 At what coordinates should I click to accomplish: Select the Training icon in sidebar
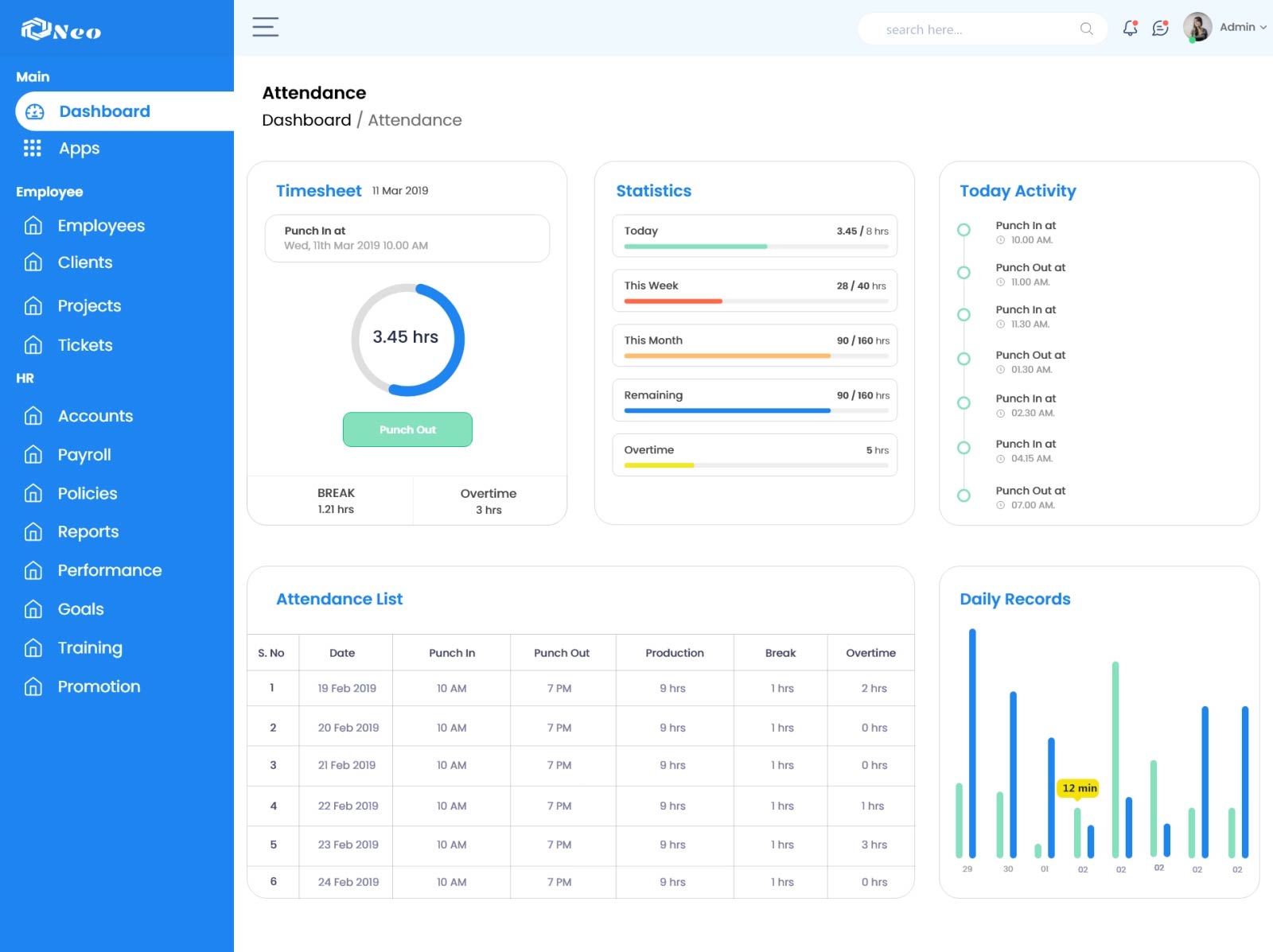coord(33,648)
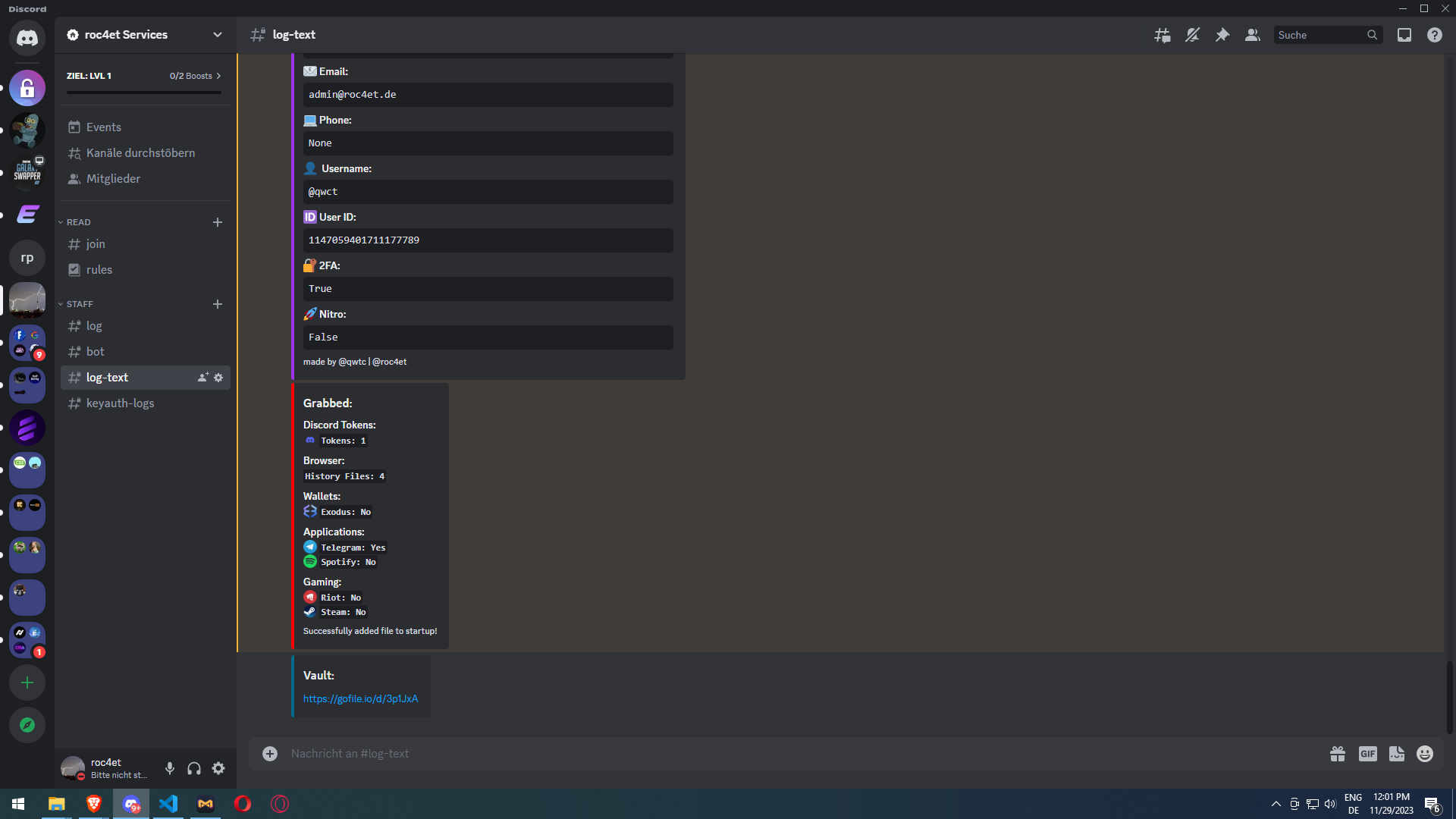The height and width of the screenshot is (819, 1456).
Task: Open the sticker picker icon
Action: [1396, 754]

########################################

ACTIVITY:
Once the pictures are removed, reproduce the remaining entries above exactly.

OUTPUT FOR THIS TASK:
 At what coordinates should I click to accomplish: Select the Training icon in sidebar
coord(33,648)
The height and width of the screenshot is (819, 1456).
Task: Open the sticker picker icon
Action: [1396, 754]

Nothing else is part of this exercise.